To handle the 61 hp (45.5 kW) of additional power over the outgoing car, the new Turbo S features 10 mm wider tires at the rear—sticky Pirelli P Zero Rs to be exact. Porsche also outfitted a new form of active suspension to the Turbo S, which uses one of the pumps from the Panamera’s trick new Active Ride suspension to drive actuators at each of the car’s four corners.

By raising or lowering pressure, the 911 Turbo S effectively varies the stiffness of its anti-rollbars, resulting in a cushier ride for daily driving and a more aggressive one in Sport or Sport Plus. The feeling of the Turbo S is never exactly plush—those low-profile tires aren’t ideal for that—but neither is it harsh. I felt quite comfortable cruising over the broken Malagan asphalt, making this an ideal daily driver.

I didn’t even mind the soft-top convertible in the Cabriolet, which raises and lowers quickly and, even at highway speed, doesn’t add much road noise to the equation. Still, if I were buying, I’d go coupe instead of Cabriolet, if only for the extra headroom and cleaner styling.

I won’t be buying, though, because I can’t afford one.

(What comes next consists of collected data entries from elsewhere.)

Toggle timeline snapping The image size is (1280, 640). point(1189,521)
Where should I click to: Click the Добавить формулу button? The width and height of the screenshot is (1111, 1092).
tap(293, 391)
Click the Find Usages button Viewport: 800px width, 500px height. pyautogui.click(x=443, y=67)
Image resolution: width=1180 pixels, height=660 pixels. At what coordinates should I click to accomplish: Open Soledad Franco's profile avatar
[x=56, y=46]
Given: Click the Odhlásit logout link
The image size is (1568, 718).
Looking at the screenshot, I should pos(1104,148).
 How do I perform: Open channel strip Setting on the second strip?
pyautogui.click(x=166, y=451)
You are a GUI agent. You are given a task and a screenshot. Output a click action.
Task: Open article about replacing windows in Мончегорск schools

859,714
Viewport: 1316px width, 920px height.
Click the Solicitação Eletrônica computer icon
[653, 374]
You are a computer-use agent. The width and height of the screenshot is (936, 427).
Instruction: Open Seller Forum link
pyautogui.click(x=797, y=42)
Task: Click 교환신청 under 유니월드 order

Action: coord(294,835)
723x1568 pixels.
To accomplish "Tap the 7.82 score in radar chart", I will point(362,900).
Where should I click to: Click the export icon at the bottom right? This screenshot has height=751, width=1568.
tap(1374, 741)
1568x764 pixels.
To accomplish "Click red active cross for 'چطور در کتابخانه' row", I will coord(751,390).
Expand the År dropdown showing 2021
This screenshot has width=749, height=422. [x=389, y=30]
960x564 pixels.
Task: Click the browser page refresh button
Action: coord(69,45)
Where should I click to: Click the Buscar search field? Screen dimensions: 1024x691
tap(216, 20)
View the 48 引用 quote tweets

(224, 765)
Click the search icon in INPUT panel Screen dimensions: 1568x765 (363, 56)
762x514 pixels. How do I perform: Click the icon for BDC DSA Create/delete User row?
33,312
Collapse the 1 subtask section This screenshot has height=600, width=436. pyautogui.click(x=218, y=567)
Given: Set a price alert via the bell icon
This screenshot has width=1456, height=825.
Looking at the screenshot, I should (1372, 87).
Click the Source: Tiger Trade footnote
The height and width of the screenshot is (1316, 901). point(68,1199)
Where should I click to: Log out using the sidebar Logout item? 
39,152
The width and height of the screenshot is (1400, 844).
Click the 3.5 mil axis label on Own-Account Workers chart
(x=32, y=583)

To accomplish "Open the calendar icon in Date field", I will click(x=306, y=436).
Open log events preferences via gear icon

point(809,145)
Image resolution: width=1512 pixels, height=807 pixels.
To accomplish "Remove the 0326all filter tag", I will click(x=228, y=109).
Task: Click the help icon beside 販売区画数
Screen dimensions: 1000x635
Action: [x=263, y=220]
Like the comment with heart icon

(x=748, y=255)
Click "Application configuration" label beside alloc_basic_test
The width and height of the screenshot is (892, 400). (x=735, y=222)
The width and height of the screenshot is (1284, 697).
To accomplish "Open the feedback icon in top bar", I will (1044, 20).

The 2026 Porsche 911 Turbo S starts at $270,300 for the coupe or $284,300 for the soft-top Cabriolet, plus a $2,350 destination fee. That’s for a reasonably well-equipped car, including the new active suspension and carbon-ceramic brakes, but start digging into the options catalogue or ponder the expanded palette in Porsche’s Paint to Sample lines, and you’ll quickly find yourself on the painful side of $300,000. That’s a mighty amount of money for a 911, a whopping $40,000 MSRP increase over last year’s model, but given the wild level of engineering required to deliver this much power and responsiveness, it doesn’t feel completely out of line.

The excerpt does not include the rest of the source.